General
- PDF is a completely different technology than for example HTML. Thus to produce quality PDF documents, use LaTeX or other applications. HTML is not well suited for PDF creation.
- app-text/mbtpdfasm allows you to extract parts of a PDF document like this:
mbtPdfAsm -morigin-file.pdf -p"7;8;9;10" -ddestination-file.pdf
- app-text/pdftk (PDF Toolkit) also looks interesting for these kinds of manipulations.
Converting from (X)HTML + CSS
- Converting an HTML document to a PDF one is not easy. HTML should not be chosen as a view technology if you need to output to a PDF or print your document. However, various libraries still exist to convert an HTML document to PDF.
- Be sure to choose a large font size in your HTML document.
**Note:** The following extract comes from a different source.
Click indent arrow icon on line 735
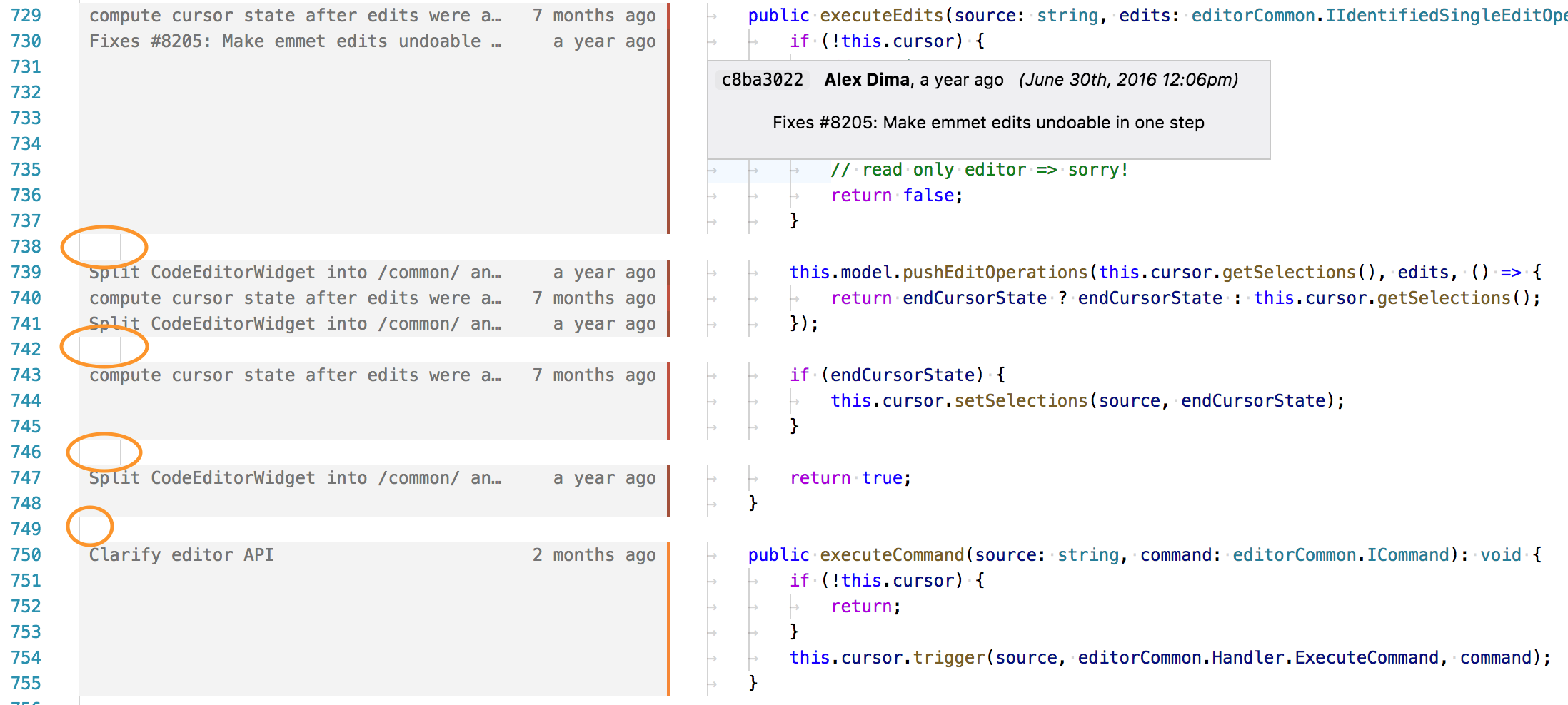The width and height of the screenshot is (1568, 705). point(794,169)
I set a base font-size on the body equal to 20px. Use relative font-sizes in your XHTML document (eg, font-size: 0.85em;).
HTML2PDF
- This PHP library (coming from a Perl port) is excellent. It can convert remarkably well XHTML documents with CSS properties. However, it has the following caveats:
- Make sure your CSS is perfectly valid. Sometimes you will need to specify a clear property explicitely. With a bit of effort, your output document will be very close to the original Firefox rendering.
- Be careful with images. html2pdf does not support transparency. You should also use high quality (very large) images in your HTML document, giving its actual size via the CSS properties.
- You can use either the FPDF or PDFLIB libraries to output to PDF. I tried both but did not see any noticeable differences (although the pdflib package must be installed separately in Gentoo).
- Home page for this project. Several other projects exist in PHP but I don't know if they handle CSS 2.1 correctly.